Type out each entry exactly as it appears, but keep every image out.

### Input records
※ ※ ※

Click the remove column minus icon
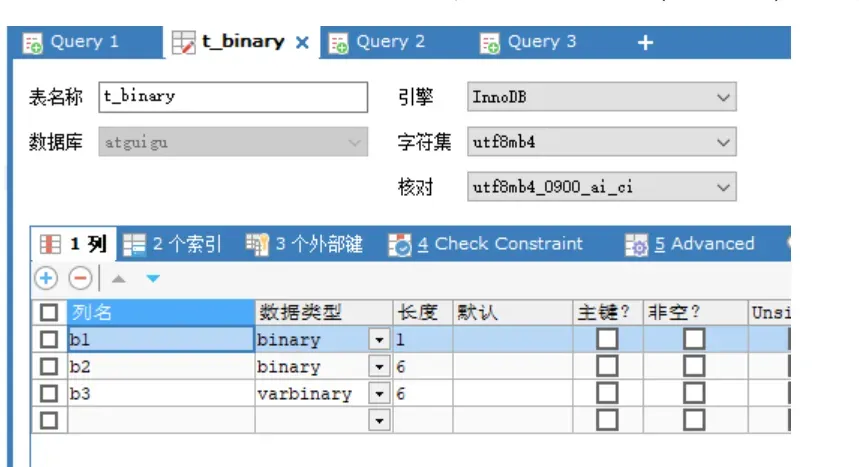 [80, 278]
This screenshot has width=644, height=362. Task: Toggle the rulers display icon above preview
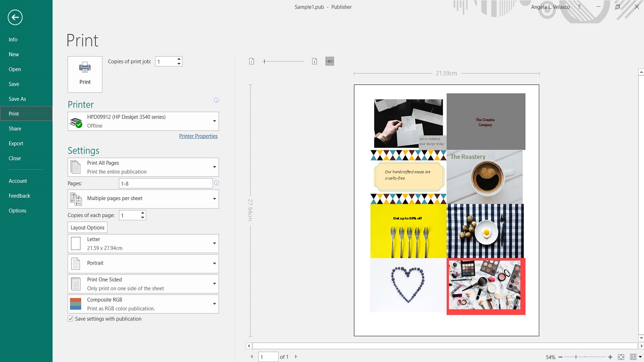329,61
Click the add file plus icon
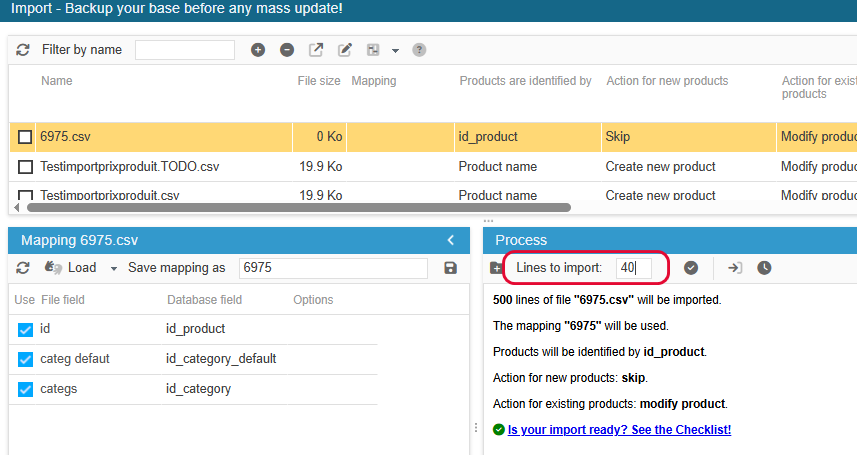857x455 pixels. click(258, 50)
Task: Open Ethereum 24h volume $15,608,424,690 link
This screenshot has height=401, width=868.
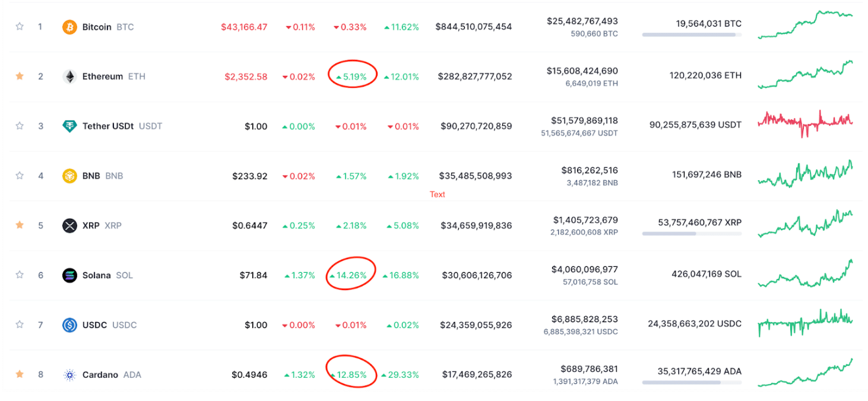Action: [x=582, y=71]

※ ※ ※

### Exercise solution
Click the remove column minus icon
 [80, 278]
This screenshot has width=644, height=362. Task: Toggle the rulers display icon above preview
329,61
Click the add file plus icon
857x455 pixels. click(258, 50)
Task: Open Ethereum 24h volume $15,608,424,690 link
This screenshot has height=401, width=868.
Action: [x=582, y=71]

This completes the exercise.